A: For fixed $\frac12\le x\le 2,$ the function $g_x(y)=f(x,y)$ will be a differentiable function in the variable $y$ on the positive reals. Then $g_x(y)$ can only achieve its minimum in the closed interval $\left[\frac12,2\right]$ at the boundary, or at a critical point in its interior.

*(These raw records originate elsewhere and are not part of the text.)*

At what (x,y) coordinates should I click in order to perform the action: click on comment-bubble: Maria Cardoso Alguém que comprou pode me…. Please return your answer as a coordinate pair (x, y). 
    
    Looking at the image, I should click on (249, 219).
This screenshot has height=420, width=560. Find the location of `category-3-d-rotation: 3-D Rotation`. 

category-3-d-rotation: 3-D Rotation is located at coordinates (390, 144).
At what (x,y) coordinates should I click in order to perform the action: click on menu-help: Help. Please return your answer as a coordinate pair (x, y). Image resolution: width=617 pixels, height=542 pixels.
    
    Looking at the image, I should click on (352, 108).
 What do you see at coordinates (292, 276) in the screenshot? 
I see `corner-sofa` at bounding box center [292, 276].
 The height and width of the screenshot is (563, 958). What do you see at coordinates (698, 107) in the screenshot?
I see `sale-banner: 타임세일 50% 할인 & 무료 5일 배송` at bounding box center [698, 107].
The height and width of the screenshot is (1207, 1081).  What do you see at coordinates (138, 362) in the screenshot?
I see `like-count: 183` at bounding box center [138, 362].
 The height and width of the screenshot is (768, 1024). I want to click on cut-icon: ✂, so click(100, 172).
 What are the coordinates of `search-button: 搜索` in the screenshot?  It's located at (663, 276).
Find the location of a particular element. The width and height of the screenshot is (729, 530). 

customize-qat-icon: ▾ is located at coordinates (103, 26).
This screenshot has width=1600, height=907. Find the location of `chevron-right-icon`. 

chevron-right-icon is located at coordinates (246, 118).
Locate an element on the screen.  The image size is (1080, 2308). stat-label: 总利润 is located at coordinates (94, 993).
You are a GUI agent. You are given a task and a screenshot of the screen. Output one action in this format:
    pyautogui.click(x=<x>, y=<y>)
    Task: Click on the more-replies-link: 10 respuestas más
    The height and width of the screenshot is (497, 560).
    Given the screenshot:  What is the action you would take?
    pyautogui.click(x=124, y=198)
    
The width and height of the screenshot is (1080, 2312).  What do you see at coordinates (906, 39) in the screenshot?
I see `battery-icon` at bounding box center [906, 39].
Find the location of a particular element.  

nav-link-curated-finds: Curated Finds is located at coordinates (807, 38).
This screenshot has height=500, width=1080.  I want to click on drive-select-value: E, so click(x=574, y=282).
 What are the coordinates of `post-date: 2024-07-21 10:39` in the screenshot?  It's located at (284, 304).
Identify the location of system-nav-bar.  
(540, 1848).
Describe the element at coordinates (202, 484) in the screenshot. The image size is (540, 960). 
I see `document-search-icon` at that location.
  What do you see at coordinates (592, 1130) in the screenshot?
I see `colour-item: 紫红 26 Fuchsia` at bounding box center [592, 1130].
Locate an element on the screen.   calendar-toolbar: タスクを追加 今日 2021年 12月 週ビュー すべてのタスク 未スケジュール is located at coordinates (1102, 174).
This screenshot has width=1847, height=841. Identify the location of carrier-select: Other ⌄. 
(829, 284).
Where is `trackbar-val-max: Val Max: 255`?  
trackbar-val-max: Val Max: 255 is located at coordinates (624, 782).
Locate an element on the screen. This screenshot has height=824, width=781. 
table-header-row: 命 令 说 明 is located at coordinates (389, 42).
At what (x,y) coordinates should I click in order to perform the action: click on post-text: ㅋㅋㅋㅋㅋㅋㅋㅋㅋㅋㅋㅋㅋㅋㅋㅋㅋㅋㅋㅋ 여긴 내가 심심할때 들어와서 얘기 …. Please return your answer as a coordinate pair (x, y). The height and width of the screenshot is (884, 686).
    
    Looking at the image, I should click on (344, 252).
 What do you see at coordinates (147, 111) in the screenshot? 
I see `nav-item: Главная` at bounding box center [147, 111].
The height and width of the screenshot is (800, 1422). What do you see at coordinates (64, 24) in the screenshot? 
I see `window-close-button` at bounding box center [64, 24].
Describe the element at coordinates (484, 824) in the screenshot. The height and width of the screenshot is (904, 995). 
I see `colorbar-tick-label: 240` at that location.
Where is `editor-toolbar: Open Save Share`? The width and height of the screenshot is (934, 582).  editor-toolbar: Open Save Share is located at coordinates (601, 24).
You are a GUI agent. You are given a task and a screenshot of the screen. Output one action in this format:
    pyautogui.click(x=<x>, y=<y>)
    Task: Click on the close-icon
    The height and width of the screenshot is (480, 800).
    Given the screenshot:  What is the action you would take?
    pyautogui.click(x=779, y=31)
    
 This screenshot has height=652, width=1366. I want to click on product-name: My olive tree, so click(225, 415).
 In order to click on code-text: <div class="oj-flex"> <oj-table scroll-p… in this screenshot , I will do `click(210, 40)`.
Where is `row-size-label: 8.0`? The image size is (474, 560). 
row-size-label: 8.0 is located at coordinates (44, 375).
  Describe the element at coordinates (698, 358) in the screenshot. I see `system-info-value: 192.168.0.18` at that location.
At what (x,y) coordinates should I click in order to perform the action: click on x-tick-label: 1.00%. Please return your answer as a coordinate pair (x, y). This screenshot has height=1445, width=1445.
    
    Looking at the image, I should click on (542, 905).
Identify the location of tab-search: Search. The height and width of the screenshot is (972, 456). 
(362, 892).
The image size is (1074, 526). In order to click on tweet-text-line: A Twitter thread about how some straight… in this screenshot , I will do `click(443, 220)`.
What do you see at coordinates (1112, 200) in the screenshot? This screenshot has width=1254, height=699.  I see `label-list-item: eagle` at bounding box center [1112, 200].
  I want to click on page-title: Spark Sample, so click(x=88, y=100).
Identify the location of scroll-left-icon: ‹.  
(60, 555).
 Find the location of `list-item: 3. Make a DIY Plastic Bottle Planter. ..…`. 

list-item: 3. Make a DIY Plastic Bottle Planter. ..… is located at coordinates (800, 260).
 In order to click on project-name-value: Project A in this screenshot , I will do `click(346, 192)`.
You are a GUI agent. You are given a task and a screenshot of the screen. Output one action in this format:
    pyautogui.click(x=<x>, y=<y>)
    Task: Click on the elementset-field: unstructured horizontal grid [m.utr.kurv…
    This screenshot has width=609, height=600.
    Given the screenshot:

Now, for $y>0$ we have $$g_x'(y)=\frac{\partial}{\partial y}\left[f(x,y)\right]=x\frac{\partial}{\partial y}\left[y\log y\right]-x-\log x=x\log y-\log x=\log\frac{y^x}x,$$ which has its sole zero when $y^x=x$. Since $$g''_x(y)=\frac xy$$ is positive for all $y>0,$ then $g_x$ has a global minimum when $y^x=x$ and $y>0,$ namely $$\begin{align}g_x(x^{1/x}) &= x\left(x^{1/x}\log(x^{1/x})-x^{1/x}\right)-x^{1/x}\log x\\ &= x\left(x^{1/x}\frac1x\log x-x^{1/x}\right)-x^{1/x}\log x\\ &= -x^{1+\frac1x}.\end{align}$$ You should verify that $x\mapsto-x^{1+\frac1x},$ $x\mapsto g_x(1/2),$ and $x\mapsto g_x(2)$ are decreasing functions on $[\frac12,2],$ so each will be maximized on that interval when $x=\frac12.$ Hence, $$\max_{\frac12\le x\le2}\min_{\frac12\le y\le2}g_x(y)=\min_{\frac12\le y\le2}g_{1/2}(y).$$ Note in particular that for $x=\frac12$, we have $x^{1/x}=\frac14,$ which is not in the interior of the closed interval. That is, $g_{1/2}(y)$ doesn't have a critical point in the interior of closed interval, so is minimized on the boundary, meaning $$\min_{\frac12\le y\le2}g_{1/2}(y)=\min\{g_{1/2}(1/2),g_{1/2}(2)\}=\min\{f(1/2,1/2),f(1/2,2)\}.$$ I'll let you take it from there.